Set down the whole listing that follows, precisely as written.
-------
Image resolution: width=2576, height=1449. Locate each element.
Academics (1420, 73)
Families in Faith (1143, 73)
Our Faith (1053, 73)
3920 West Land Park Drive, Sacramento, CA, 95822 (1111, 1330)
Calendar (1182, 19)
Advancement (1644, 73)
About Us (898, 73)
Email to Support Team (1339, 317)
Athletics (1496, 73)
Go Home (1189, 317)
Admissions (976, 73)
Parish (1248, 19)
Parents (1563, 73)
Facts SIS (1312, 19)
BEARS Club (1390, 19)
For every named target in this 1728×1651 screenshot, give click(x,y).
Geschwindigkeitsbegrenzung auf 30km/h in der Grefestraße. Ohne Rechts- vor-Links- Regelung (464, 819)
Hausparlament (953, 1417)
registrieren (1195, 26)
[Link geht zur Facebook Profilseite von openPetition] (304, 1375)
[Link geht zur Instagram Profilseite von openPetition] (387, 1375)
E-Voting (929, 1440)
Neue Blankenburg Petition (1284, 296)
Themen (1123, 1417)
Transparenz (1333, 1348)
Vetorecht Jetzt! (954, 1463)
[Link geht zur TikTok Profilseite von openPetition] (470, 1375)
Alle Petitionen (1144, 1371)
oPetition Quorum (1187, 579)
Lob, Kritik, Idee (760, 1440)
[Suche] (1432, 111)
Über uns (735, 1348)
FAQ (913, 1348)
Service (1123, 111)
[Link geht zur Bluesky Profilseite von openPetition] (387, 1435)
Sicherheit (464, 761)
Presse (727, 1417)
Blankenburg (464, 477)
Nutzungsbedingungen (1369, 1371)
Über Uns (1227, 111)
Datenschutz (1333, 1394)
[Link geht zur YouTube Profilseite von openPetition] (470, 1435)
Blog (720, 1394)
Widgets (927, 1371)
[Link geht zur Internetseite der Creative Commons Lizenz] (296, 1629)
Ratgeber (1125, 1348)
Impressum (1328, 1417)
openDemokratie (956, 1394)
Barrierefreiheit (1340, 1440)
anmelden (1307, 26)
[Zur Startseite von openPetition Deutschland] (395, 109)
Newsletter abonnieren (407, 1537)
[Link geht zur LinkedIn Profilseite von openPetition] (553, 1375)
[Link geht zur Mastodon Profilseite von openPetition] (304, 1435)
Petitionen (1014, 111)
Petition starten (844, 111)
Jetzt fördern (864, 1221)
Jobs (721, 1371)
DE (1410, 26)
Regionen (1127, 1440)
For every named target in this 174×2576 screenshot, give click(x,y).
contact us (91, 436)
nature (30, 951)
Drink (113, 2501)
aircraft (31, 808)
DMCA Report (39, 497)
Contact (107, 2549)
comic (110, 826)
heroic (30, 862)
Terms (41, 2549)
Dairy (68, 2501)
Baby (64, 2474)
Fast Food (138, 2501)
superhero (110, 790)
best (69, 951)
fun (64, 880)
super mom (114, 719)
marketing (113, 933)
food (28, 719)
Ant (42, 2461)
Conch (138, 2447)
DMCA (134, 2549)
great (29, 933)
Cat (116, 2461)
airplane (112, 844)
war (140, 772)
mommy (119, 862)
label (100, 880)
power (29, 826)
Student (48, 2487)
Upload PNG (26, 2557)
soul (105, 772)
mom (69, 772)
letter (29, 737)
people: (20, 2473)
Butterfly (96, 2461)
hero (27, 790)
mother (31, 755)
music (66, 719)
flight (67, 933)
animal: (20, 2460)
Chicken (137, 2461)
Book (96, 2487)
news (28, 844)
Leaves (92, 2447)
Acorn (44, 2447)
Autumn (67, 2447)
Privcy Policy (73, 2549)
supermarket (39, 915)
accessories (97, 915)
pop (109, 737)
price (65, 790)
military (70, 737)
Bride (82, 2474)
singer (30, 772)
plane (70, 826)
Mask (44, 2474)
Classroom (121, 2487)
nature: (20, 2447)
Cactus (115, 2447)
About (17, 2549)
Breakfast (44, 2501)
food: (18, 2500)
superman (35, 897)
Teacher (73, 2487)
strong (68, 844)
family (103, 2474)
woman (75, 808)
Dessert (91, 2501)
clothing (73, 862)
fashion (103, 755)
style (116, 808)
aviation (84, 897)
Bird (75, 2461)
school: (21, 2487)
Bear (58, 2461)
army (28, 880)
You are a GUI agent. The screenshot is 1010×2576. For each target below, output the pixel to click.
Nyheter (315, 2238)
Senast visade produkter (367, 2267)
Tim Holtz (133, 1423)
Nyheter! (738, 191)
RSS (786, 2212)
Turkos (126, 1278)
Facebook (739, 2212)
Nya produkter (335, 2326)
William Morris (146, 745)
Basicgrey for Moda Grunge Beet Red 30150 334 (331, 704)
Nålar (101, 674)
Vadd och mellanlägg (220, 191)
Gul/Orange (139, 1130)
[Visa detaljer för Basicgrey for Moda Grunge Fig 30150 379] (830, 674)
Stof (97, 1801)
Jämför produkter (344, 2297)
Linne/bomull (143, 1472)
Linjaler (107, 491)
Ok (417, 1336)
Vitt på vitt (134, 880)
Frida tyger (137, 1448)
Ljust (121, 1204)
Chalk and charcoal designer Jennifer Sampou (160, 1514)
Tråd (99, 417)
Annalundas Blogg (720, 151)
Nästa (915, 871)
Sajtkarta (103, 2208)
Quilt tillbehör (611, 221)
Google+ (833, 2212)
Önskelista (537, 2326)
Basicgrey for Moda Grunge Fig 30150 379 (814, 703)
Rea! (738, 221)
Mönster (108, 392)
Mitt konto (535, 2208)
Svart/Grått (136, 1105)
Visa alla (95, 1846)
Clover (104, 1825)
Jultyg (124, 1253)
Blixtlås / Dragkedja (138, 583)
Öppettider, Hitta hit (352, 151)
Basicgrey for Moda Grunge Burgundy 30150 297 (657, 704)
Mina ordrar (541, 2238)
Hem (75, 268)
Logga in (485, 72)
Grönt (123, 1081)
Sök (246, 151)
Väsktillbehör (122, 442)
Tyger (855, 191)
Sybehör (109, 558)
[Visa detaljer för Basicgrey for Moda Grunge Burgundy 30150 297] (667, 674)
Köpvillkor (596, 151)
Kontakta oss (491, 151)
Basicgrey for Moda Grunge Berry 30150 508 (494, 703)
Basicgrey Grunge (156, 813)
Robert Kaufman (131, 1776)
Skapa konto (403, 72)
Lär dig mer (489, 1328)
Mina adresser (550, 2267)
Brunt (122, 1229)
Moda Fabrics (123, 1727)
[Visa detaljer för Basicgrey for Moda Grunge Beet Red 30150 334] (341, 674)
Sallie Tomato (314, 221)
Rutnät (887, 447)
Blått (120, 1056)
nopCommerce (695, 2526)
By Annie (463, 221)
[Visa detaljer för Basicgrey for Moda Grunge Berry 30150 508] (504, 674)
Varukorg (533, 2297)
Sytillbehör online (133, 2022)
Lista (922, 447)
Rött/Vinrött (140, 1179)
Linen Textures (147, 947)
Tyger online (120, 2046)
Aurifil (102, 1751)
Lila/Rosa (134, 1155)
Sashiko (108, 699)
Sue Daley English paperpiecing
-------
#### REPLY
Image resolution: width=2576, height=1449. Locate each element.
Academics (1420, 73)
Families in Faith (1143, 73)
Our Faith (1053, 73)
3920 West Land Park Drive, Sacramento, CA, 95822 (1111, 1330)
Calendar (1182, 19)
Advancement (1644, 73)
About Us (898, 73)
Email to Support Team (1339, 317)
Athletics (1496, 73)
Go Home (1189, 317)
Admissions (976, 73)
Parish (1248, 19)
Parents (1563, 73)
Facts SIS (1312, 19)
BEARS Club (1390, 19)
For every named target in this 1728×1651 screenshot, give click(x,y).
Geschwindigkeitsbegrenzung auf 30km/h in der Grefestraße. Ohne Rechts- vor-Links- Regelung (464, 819)
Hausparlament (953, 1417)
registrieren (1195, 26)
[Link geht zur Facebook Profilseite von openPetition] (304, 1375)
[Link geht zur Instagram Profilseite von openPetition] (387, 1375)
E-Voting (929, 1440)
Neue Blankenburg Petition (1284, 296)
Themen (1123, 1417)
Transparenz (1333, 1348)
Vetorecht Jetzt! (954, 1463)
[Link geht zur TikTok Profilseite von openPetition] (470, 1375)
Alle Petitionen (1144, 1371)
oPetition Quorum (1187, 579)
Lob, Kritik, Idee (760, 1440)
[Suche] (1432, 111)
Über uns (735, 1348)
FAQ (913, 1348)
Service (1123, 111)
[Link geht zur Bluesky Profilseite von openPetition] (387, 1435)
Sicherheit (464, 761)
Presse (727, 1417)
Blankenburg (464, 477)
Nutzungsbedingungen (1369, 1371)
Über Uns (1227, 111)
Datenschutz (1333, 1394)
[Link geht zur YouTube Profilseite von openPetition] (470, 1435)
Blog (720, 1394)
Widgets (927, 1371)
[Link geht zur Internetseite der Creative Commons Lizenz] (296, 1629)
Ratgeber (1125, 1348)
Impressum (1328, 1417)
openDemokratie (956, 1394)
Barrierefreiheit (1340, 1440)
anmelden (1307, 26)
[Zur Startseite von openPetition Deutschland] (395, 109)
Newsletter abonnieren (407, 1537)
[Link geht zur LinkedIn Profilseite von openPetition] (553, 1375)
[Link geht zur Mastodon Profilseite von openPetition] (304, 1435)
Petitionen (1014, 111)
Petition starten (844, 111)
Jetzt fördern (864, 1221)
Jobs (721, 1371)
DE (1410, 26)
Regionen (1127, 1440)
For every named target in this 174×2576 screenshot, give click(x,y).
contact us (91, 436)
nature (30, 951)
Drink (113, 2501)
aircraft (31, 808)
DMCA Report (39, 497)
Contact (107, 2549)
comic (110, 826)
heroic (30, 862)
Terms (41, 2549)
Dairy (68, 2501)
Baby (64, 2474)
Fast Food (138, 2501)
superhero (110, 790)
best (69, 951)
fun (64, 880)
super mom (114, 719)
marketing (113, 933)
food (28, 719)
Ant (42, 2461)
Conch (138, 2447)
DMCA (134, 2549)
great (29, 933)
Cat (116, 2461)
airplane (112, 844)
war (140, 772)
mommy (119, 862)
label (100, 880)
power (29, 826)
Student (48, 2487)
Upload PNG (26, 2557)
soul (105, 772)
mom (69, 772)
letter (29, 737)
people: (20, 2473)
Butterfly (96, 2461)
hero (27, 790)
mother (31, 755)
music (66, 719)
flight (67, 933)
animal: (20, 2460)
Chicken (137, 2461)
Book (96, 2487)
news (28, 844)
Leaves (92, 2447)
Acorn (44, 2447)
Autumn (67, 2447)
Privcy Policy (73, 2549)
supermarket (39, 915)
accessories (97, 915)
pop (109, 737)
price (65, 790)
military (70, 737)
Bride (82, 2474)
singer (30, 772)
plane (70, 826)
Mask (44, 2474)
Classroom (121, 2487)
nature: (20, 2447)
Cactus (115, 2447)
About (17, 2549)
Breakfast (44, 2501)
food: (18, 2500)
superman (35, 897)
Teacher (73, 2487)
strong (68, 844)
family (103, 2474)
woman (75, 808)
Dessert (91, 2501)
clothing (73, 862)
fashion (103, 755)
style (116, 808)
aviation (84, 897)
Bird (75, 2461)
school: (21, 2487)
Bear (58, 2461)
army (28, 880)
You are a GUI agent. The screenshot is 1010×2576. For each target below, output the pixel to click.
Nyheter (315, 2238)
Senast visade produkter (367, 2267)
Tim Holtz (133, 1423)
Nyheter! (738, 191)
RSS (786, 2212)
Turkos (126, 1278)
Facebook (739, 2212)
Nya produkter (335, 2326)
William Morris (146, 745)
Basicgrey for Moda Grunge Beet Red 30150 334 (331, 704)
Nålar (101, 674)
Vadd och mellanlägg (220, 191)
Gul/Orange (139, 1130)
[Visa detaljer för Basicgrey for Moda Grunge Fig 30150 379] (830, 674)
Stof (97, 1801)
Jämför produkter (344, 2297)
Linne/bomull (143, 1472)
Linjaler (107, 491)
Ok (417, 1336)
Vitt på vitt (134, 880)
Frida tyger (137, 1448)
Ljust (121, 1204)
Chalk and charcoal designer Jennifer Sampou (160, 1514)
Tråd (99, 417)
Annalundas Blogg (720, 151)
Nästa (915, 871)
Sajtkarta (103, 2208)
Quilt tillbehör (611, 221)
Google+ (833, 2212)
Önskelista (537, 2326)
Basicgrey for Moda Grunge Fig 30150 379 (814, 703)
Rea! (738, 221)
Mönster (108, 392)
Mitt konto (535, 2208)
Svart/Grått (136, 1105)
Visa alla (95, 1846)
Clover (104, 1825)
Jultyg (124, 1253)
Blixtlås / Dragkedja (138, 583)
Öppettider, Hitta hit (352, 151)
Basicgrey for Moda Grunge Burgundy 30150 297 (657, 704)
Mina ordrar (541, 2238)
Hem (75, 268)
Logga in (485, 72)
Grönt (123, 1081)
Sök (246, 151)
Väsktillbehör (122, 442)
Tyger (855, 191)
Sybehör (109, 558)
[Visa detaljer för Basicgrey for Moda Grunge Burgundy 30150 297] (667, 674)
Köpvillkor (596, 151)
Kontakta oss (491, 151)
Basicgrey for Moda Grunge Berry 30150 508 (494, 703)
Basicgrey Grunge (156, 813)
Robert Kaufman (131, 1776)
Skapa konto (403, 72)
Lär dig mer (489, 1328)
Mina adresser (550, 2267)
Brunt (122, 1229)
Moda Fabrics (123, 1727)
[Visa detaljer för Basicgrey for Moda Grunge Beet Red 30150 334] (341, 674)
Sallie Tomato (314, 221)
Rutnät (887, 447)
Blått (120, 1056)
nopCommerce (695, 2526)
By Annie (463, 221)
[Visa detaljer för Basicgrey for Moda Grunge Berry 30150 508] (504, 674)
Varukorg (533, 2297)
Sytillbehör online (133, 2022)
Lista (922, 447)
Rött/Vinrött (140, 1179)
Linen Textures (147, 947)
Tyger online (120, 2046)
Aurifil (102, 1751)
Lila/Rosa (134, 1155)
Sashiko (108, 699)
Sue Daley English paperpiecing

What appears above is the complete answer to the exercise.